■ RECORDS PROVIDED:
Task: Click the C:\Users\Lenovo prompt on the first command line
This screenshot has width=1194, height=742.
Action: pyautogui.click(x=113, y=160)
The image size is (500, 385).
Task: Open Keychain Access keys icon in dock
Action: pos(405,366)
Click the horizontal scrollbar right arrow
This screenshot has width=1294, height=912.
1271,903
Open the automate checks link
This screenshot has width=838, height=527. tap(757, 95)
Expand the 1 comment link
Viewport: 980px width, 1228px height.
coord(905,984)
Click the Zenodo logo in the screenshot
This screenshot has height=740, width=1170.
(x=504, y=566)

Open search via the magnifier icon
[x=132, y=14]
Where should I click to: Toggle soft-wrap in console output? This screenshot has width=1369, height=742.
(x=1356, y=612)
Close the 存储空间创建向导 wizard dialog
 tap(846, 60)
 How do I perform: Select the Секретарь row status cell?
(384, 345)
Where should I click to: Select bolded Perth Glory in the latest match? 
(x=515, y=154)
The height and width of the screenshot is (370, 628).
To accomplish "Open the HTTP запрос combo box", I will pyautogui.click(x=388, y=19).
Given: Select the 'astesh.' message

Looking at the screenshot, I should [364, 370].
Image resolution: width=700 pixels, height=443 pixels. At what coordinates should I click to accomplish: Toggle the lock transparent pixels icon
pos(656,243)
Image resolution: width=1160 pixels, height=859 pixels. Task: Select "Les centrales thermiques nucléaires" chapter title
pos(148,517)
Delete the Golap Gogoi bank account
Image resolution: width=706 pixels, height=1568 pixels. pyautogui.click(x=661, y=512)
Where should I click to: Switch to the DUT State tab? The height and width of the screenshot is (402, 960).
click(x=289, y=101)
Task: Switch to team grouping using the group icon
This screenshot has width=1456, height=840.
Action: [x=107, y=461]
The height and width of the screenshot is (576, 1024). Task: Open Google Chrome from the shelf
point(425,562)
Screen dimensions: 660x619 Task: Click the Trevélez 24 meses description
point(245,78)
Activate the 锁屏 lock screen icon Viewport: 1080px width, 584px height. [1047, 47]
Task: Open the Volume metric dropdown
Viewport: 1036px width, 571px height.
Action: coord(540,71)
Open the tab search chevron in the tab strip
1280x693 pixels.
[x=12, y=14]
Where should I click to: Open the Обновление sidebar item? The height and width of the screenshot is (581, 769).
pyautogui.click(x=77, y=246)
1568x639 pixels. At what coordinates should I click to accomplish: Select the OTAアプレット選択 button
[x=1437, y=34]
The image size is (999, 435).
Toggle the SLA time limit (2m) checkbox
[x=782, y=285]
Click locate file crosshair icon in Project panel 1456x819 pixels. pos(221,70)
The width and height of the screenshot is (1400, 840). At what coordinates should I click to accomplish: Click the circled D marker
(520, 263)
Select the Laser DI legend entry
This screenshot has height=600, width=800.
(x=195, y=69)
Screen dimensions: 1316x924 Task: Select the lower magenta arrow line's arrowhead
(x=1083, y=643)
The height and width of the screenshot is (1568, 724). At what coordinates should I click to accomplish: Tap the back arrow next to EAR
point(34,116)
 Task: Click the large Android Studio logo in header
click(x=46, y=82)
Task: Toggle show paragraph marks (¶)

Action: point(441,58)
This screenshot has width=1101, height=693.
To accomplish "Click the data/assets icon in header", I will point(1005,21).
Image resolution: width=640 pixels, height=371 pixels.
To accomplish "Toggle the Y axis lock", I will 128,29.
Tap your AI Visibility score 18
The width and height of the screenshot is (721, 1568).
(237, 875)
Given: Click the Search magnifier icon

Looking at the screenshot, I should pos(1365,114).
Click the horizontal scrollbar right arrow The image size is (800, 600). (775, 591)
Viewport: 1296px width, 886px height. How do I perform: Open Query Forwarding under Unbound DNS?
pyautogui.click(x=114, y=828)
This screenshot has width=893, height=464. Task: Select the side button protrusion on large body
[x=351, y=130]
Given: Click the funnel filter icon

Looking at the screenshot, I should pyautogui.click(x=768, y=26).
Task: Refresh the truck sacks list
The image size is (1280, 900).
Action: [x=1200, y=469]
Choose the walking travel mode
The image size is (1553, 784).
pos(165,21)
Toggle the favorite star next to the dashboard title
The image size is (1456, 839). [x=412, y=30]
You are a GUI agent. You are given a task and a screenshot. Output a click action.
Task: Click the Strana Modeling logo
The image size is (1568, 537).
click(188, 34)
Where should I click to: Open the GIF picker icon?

■ EXERCISE DESCRIPTION: Count the lines in the items above that contain the string "arrow", with matching case. Give only the number.

■ OUTPUT BELOW: 4